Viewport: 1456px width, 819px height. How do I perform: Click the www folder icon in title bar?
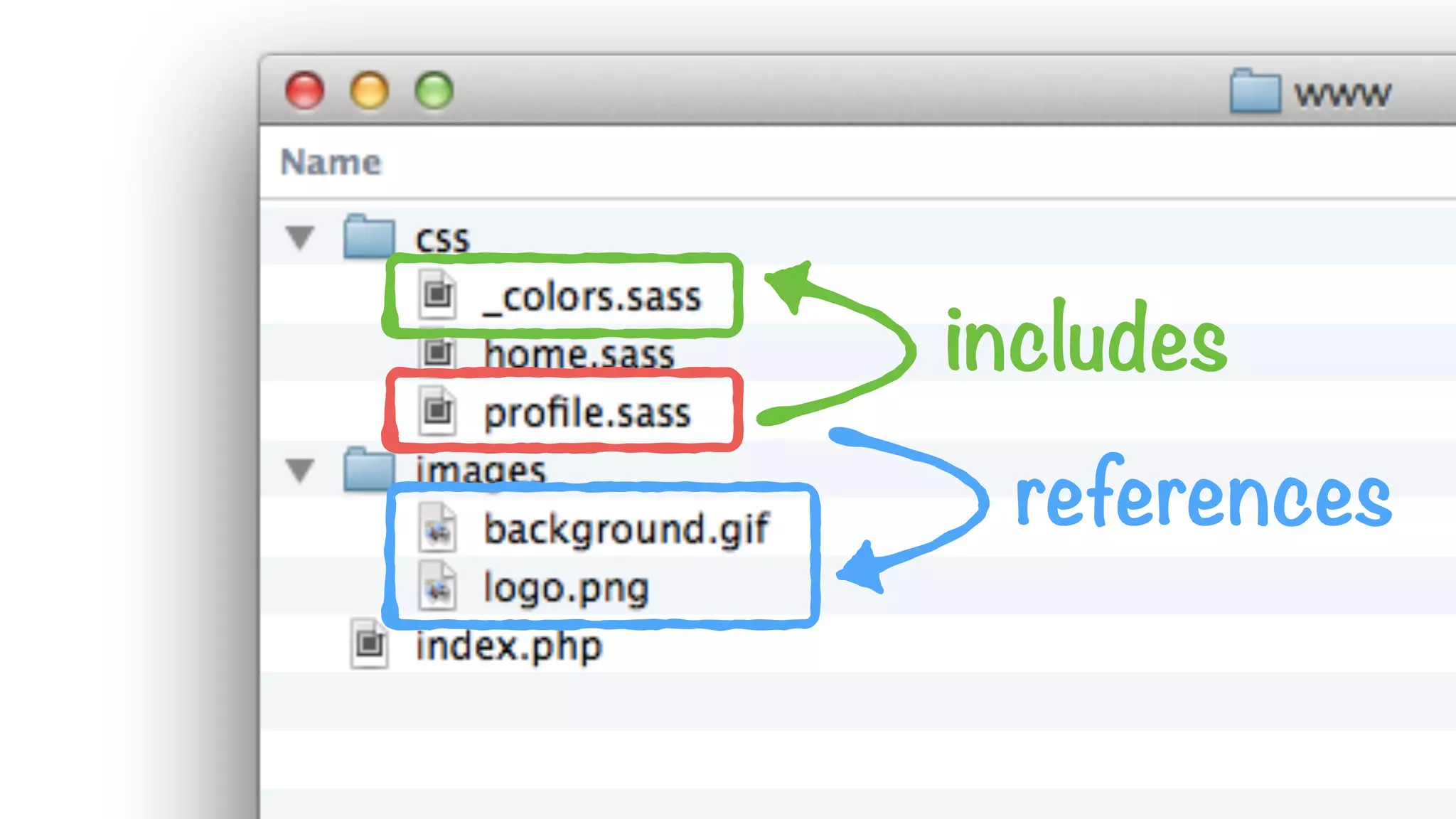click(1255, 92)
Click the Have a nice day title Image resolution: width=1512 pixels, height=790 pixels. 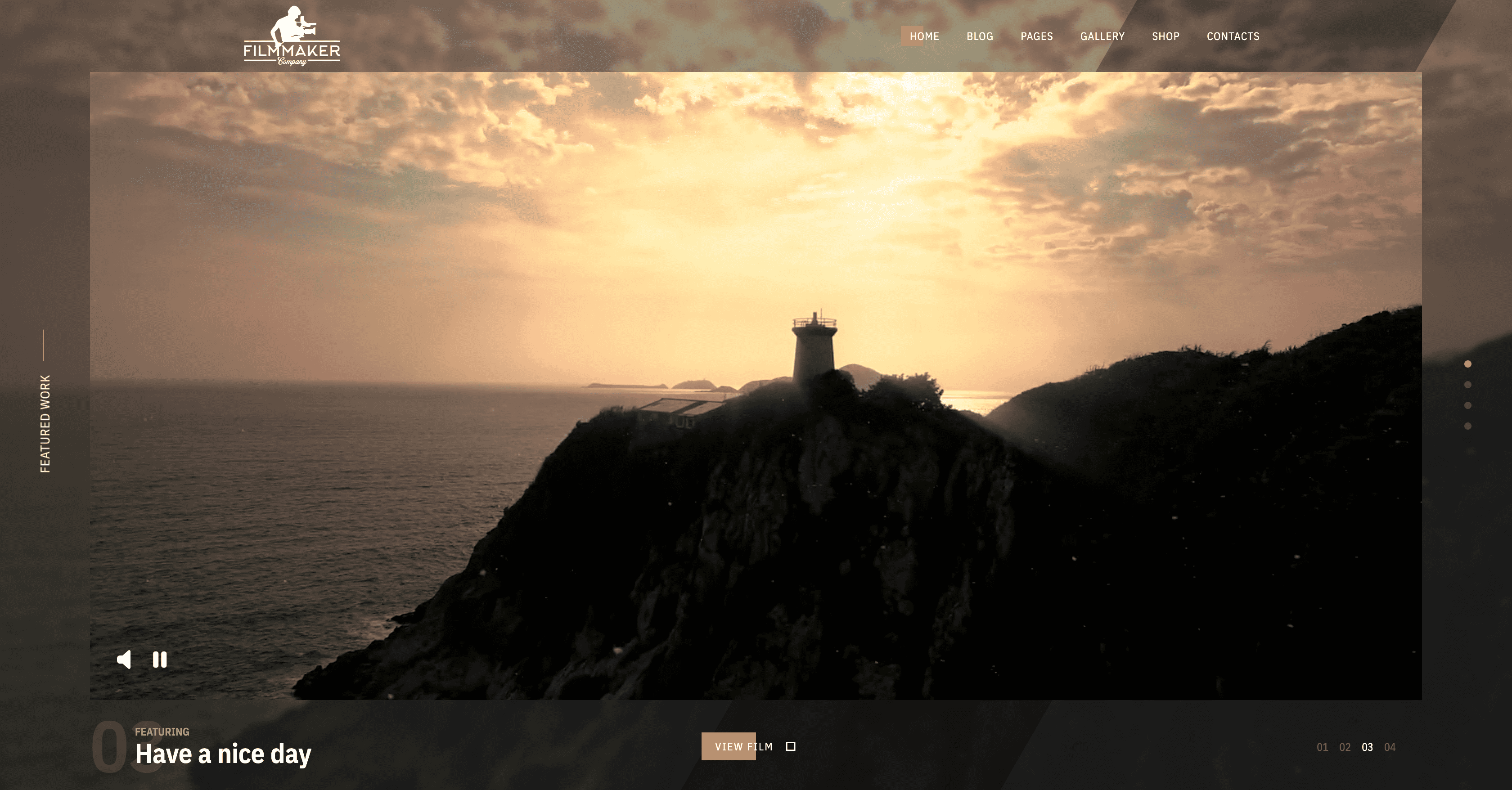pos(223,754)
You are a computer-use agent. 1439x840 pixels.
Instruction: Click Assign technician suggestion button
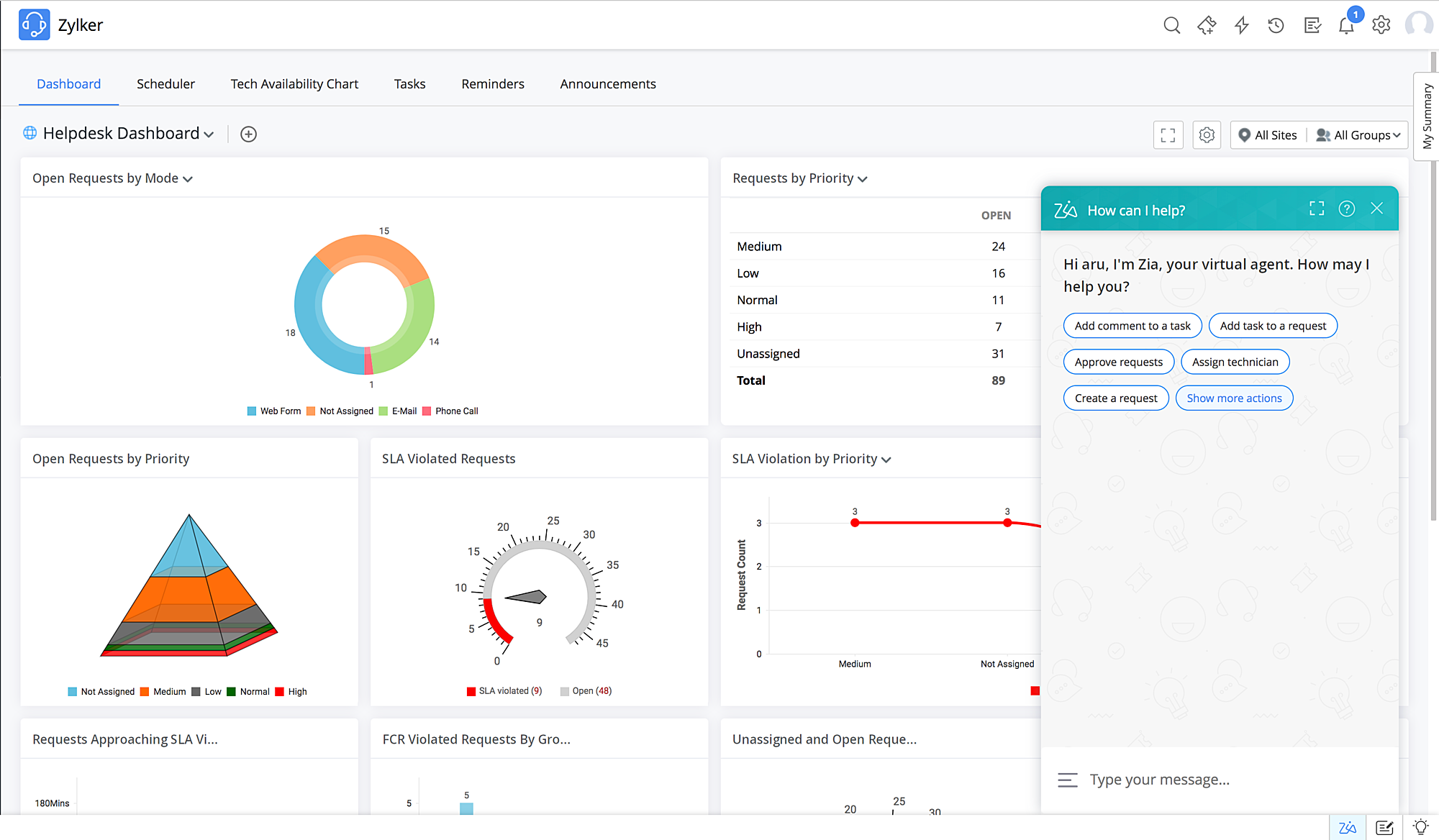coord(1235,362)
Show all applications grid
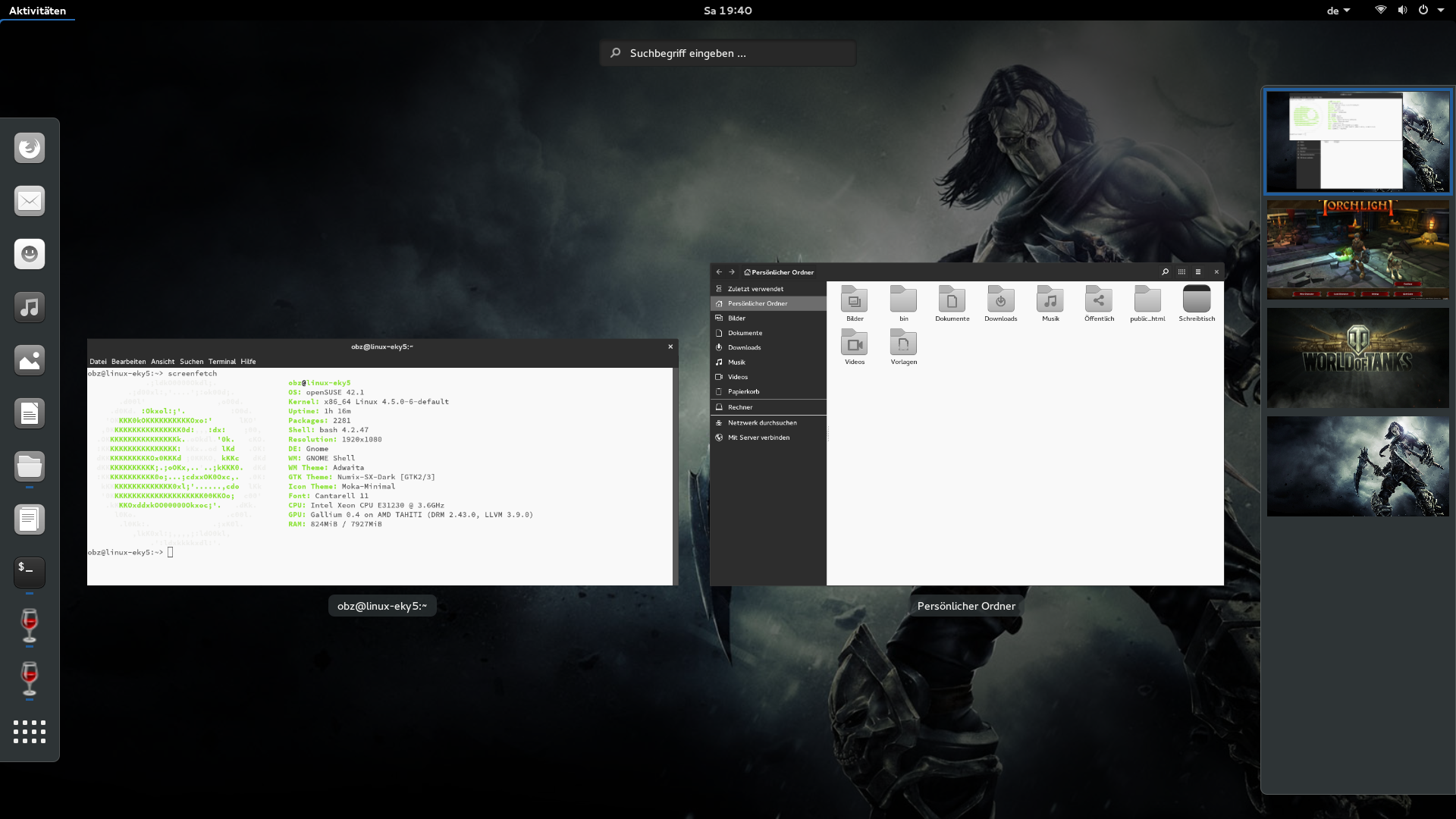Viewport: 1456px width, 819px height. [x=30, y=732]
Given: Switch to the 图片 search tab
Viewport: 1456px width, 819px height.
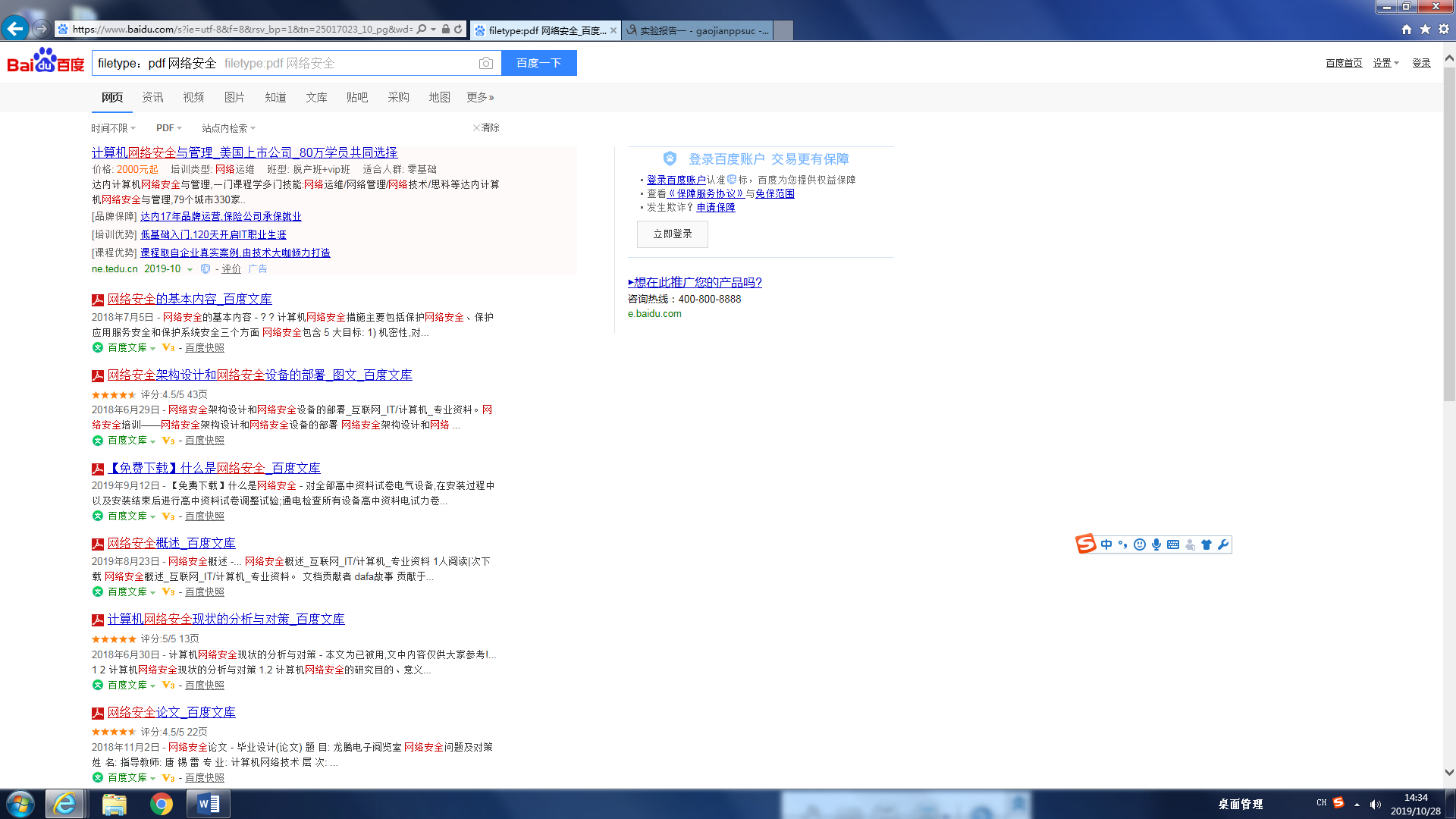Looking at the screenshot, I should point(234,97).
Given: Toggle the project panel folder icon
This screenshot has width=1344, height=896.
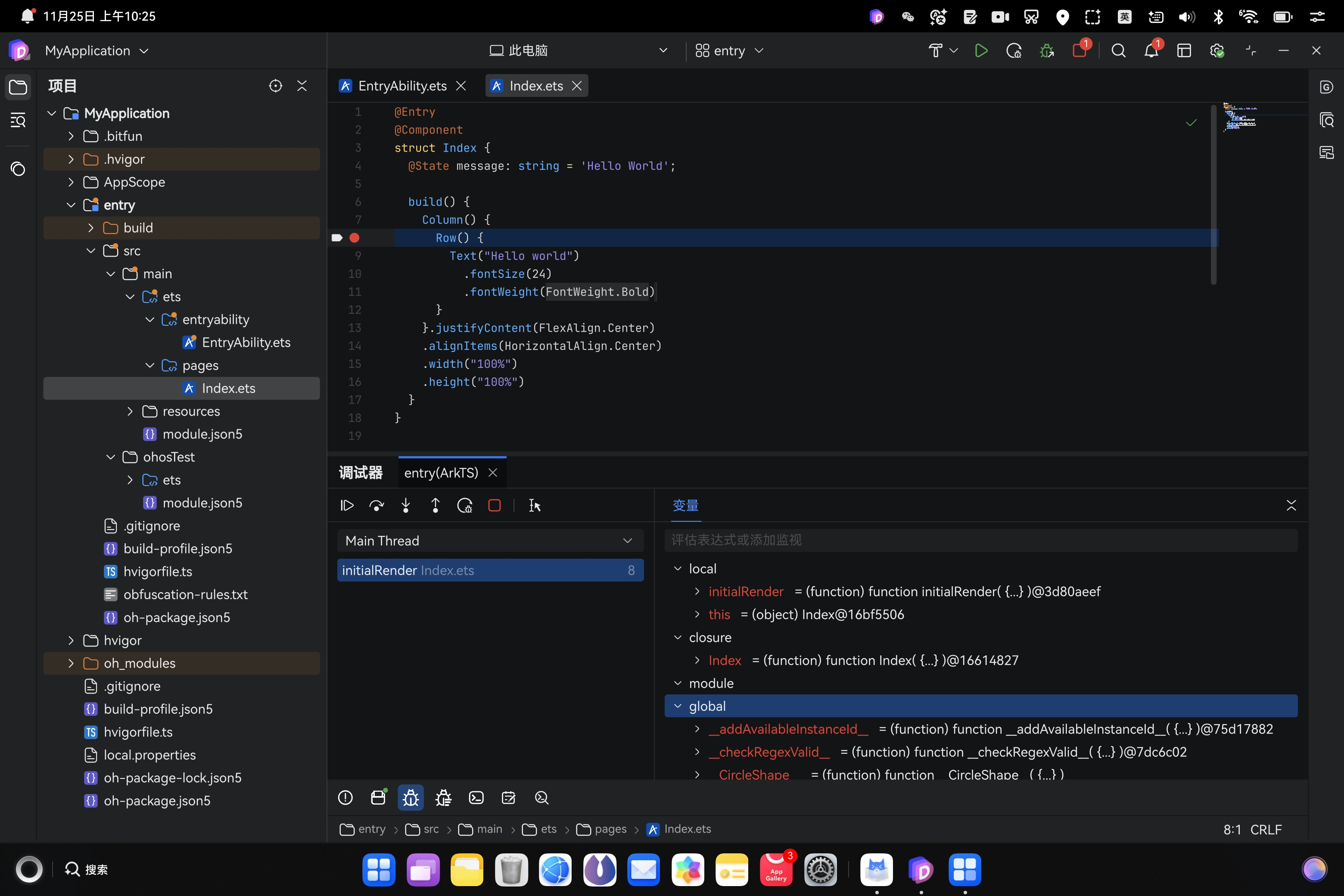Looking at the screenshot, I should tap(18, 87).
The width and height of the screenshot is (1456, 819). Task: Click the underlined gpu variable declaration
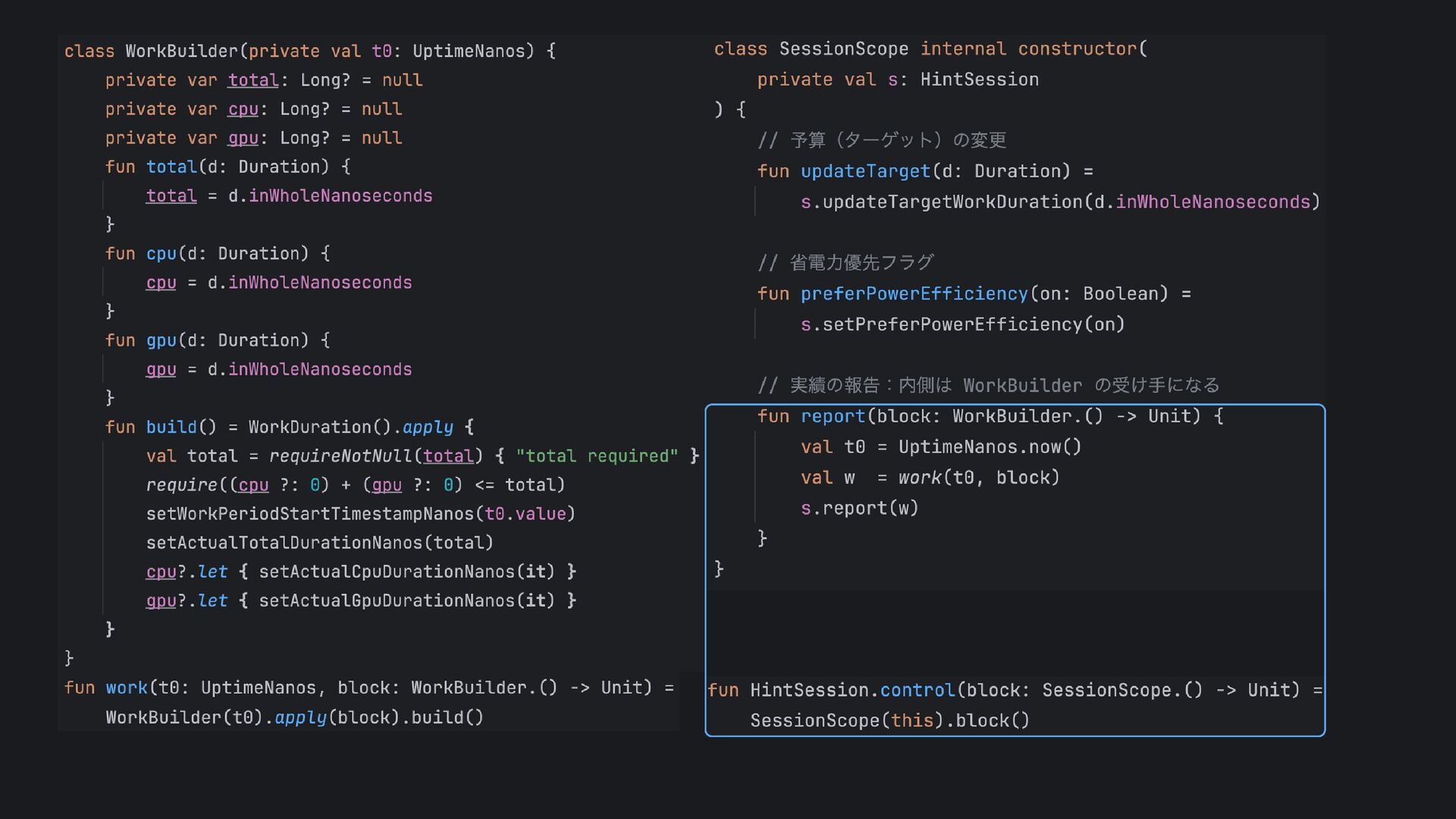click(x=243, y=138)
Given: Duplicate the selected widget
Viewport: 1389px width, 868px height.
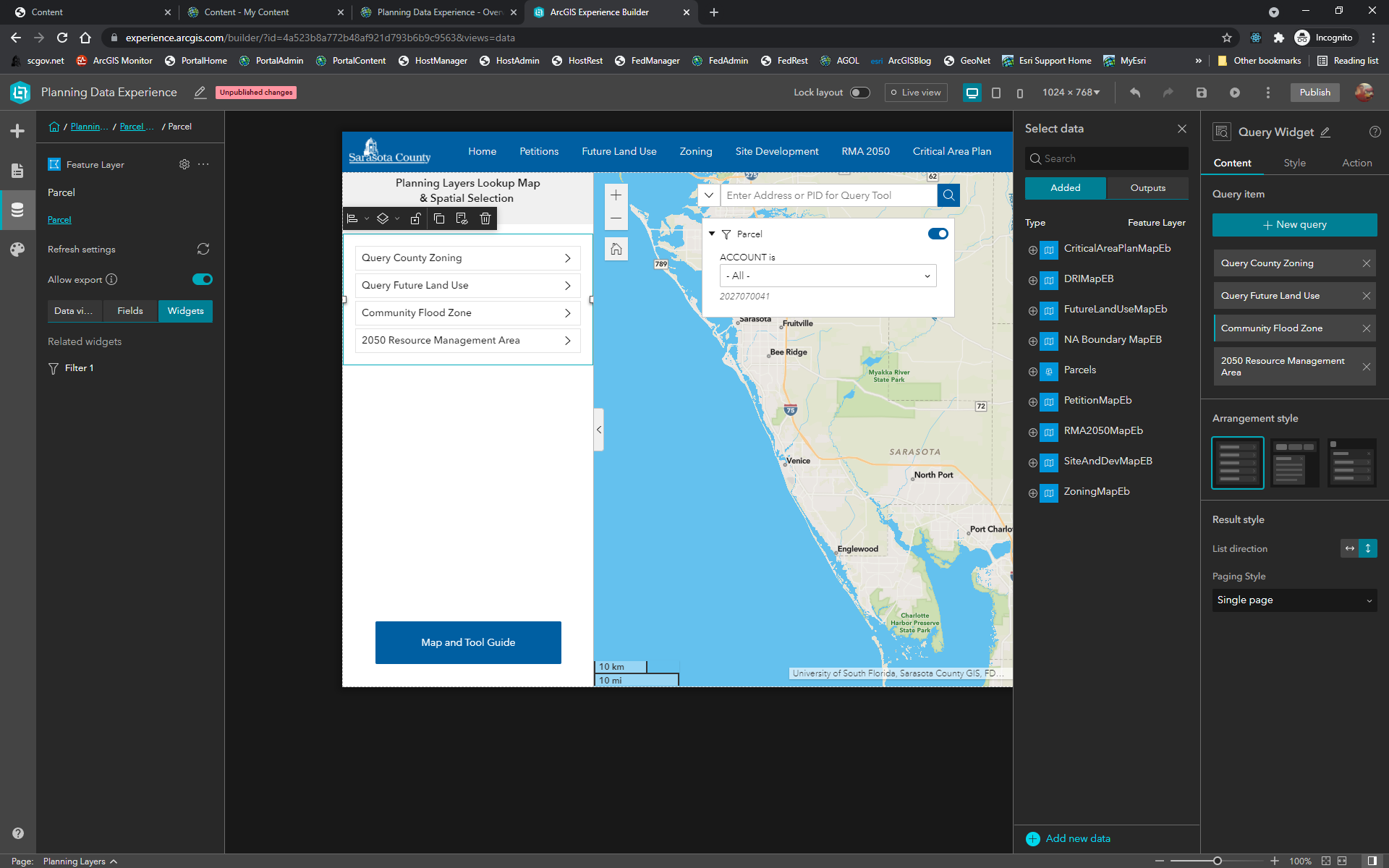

Goal of the exercise:
Lines with the string "Given": pick each one out of the material and return it.

Result for this task:
Given: Switch to the 图片 search tab
Given: Toggle the project panel folder icon
Given: Duplicate the selected widget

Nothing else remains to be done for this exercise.